Kindlier than he was? A clumsy suggestion, which left Stalin wondering when he had shown kindliness to this man, and worrying that he might have been too soft in the negotiations.
But Churchill was still speaking. “I feel that, whatever differences there may be between us on certain questions, the Marshal has a good friend in Britain. I hope to see the future of Russia bright, prosperous, and happy. I will do anything to help, as, I am sure, will the president.”
From his wheelchair, Roosevelt nodded like a rag doll, while Stalin was left asking himself what Britain could offer Russia that he hadn’t already taken.
“There was a time when the Marshal was not so kindly towards us”—that phrase again—“and I remember that I said a few rude things about him, too. But our common dangers and common loyalties have wiped all that out. The fire of war has burned up the misunderstandings of the past. We feel we have a friend whom we can trust, and I hope he will continue to feel the same about us.”
Stalin beamed. Of course he’d always feel the same about this old imperialist and his tawdry little island. Some things would never change.
“I pray,” Churchill concluded, “we may live to see his beloved Russia not only glorious in war, but also happy in peace.”
The Englishman drank deep and resumed his seat. Stalin leaned across the table. “Are you glad now that you and
your armies didn’t kill me all those years ago?”
“I hope one day I shall have the pleasure of seeing you driven down the Mall in London, my dear Marshal.” Preferably in chains.
“Careful, Marshal,” Roosevelt warned, not fully comprehending what was passing between the other two, “or Winston’ll start singing again. It’s the British secret weapon. There is no known antidote.”
And cheerfully the Englishman hummed a few bars of “The Roast Beef of Old England.”
“You know,” Roosevelt began, settling back in his wheelchair, “I’m left in amazement and no little awe at how much we three have learned from each other—and about each other.

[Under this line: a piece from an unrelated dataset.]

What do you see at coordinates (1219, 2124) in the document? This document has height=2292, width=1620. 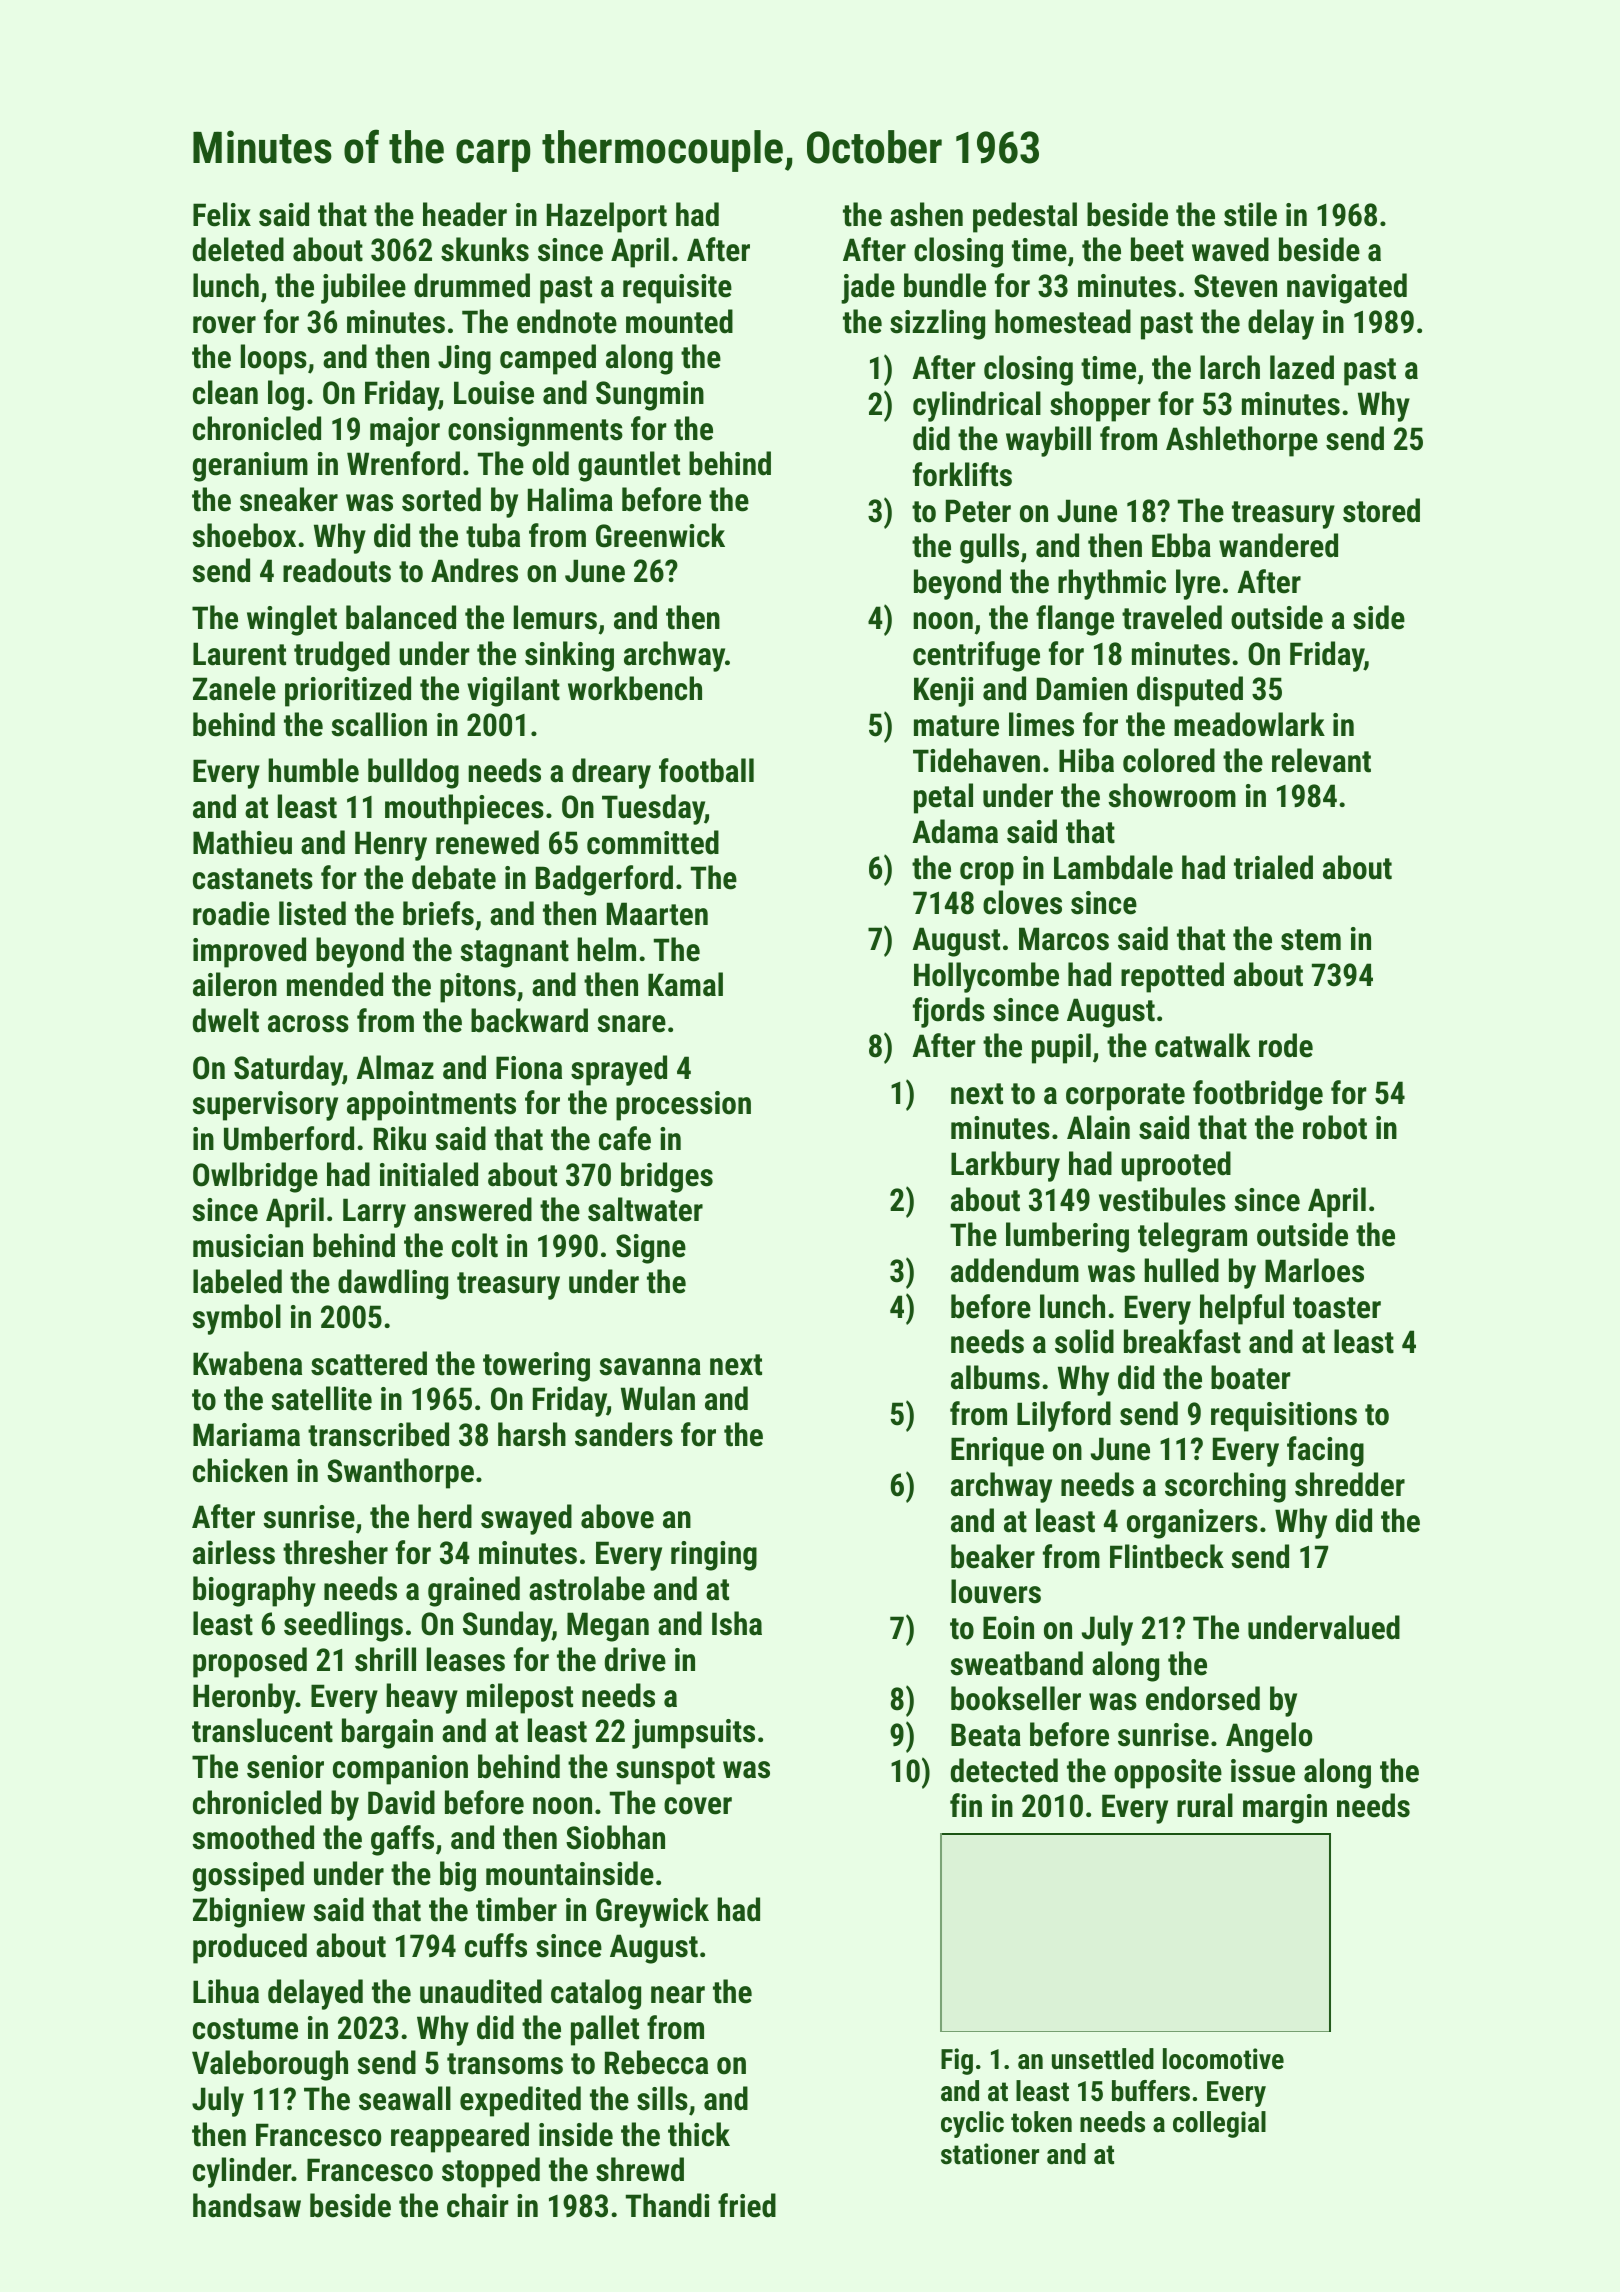 I see `collegial` at bounding box center [1219, 2124].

It’s like. . . well, in the United States there’s an organization that goes by the name of the Ku Klux Klan. It has a ferocious reputation. It takes its stand against many things—Catholics, Jews, Negroes. And there I was once in a small southern town as a guest of the local chamber of commerce. On one side of me sat a Jew, on the other side was a man who, by his name, was clearly an Italian Catholic. So after we had got to know each other a little, I asked them if they ever had any difficulties with the Klan. “Why, no,” they cried, “we’re both members! It’s all right, you see, because everybody in the town knows us.” The president laughed quietly at the recollection. “I think that’s what has happened here, in the Crimea. It’s the key to sweeping away all prejudice—getting to know each other.”
The inanity of the observation struck Churchill like a thunderbolt. It left him waiting for a witty punchline, something that would turn the story round, give it relevance. But no, that was it, and all of it. The president was that far gone.

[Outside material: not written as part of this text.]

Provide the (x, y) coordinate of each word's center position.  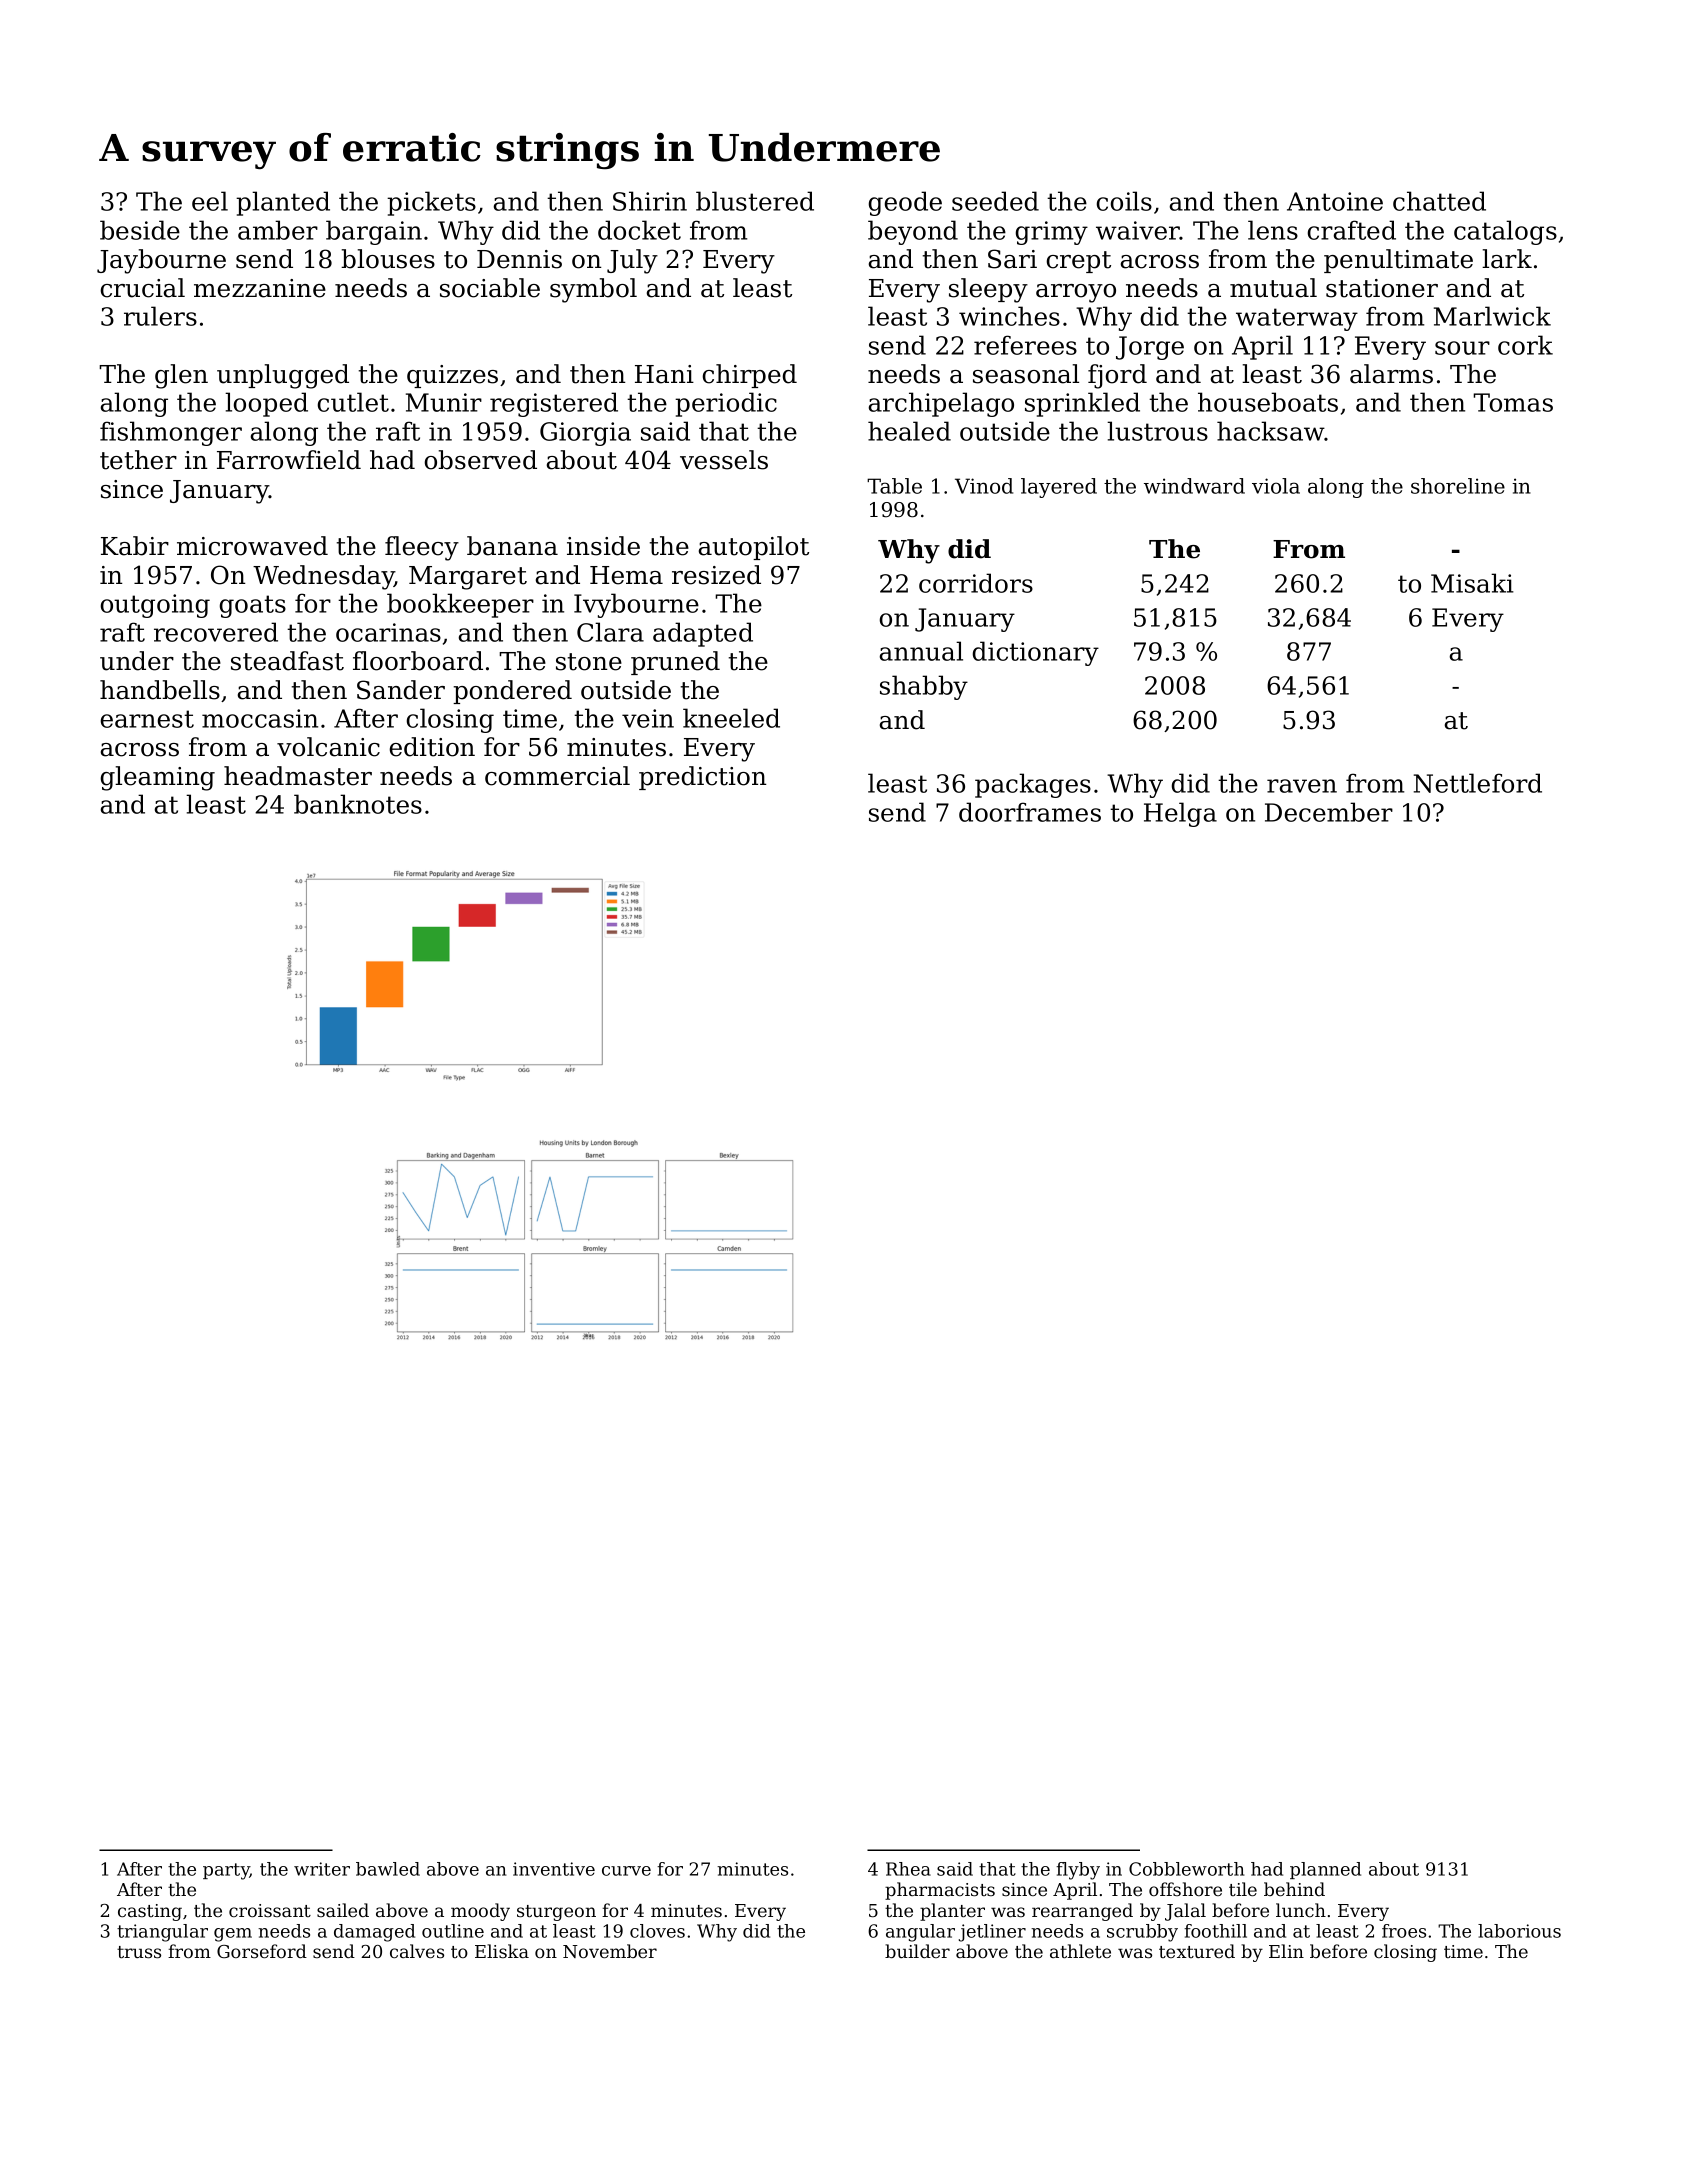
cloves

“I suppose we are like the Three Musketeers,” Churchill muttered, struggling to find some response that the President wouldn’t find hurtful. “All for one—and one for all!” He raised his glass again. He was going to need it to get through this evening.
“That leads me to another thought, gentlemen,” Roosevelt continued, his brow creased in deep thought. “I wonder—what you’ve just said, Winston, I know it’s a little late to raise it, but the voting procedures in the United Nations. It’s not all for one and one for all, is it? We’ve given the Marshal three votes, and the British Empire in total has even more. . . The United States has only one. I apologize for not thinking about it before but I wonder. . . would you agree to allowing the United States three votes? To match yours, Marshal? It might make things so very much easier with public opinion back home.”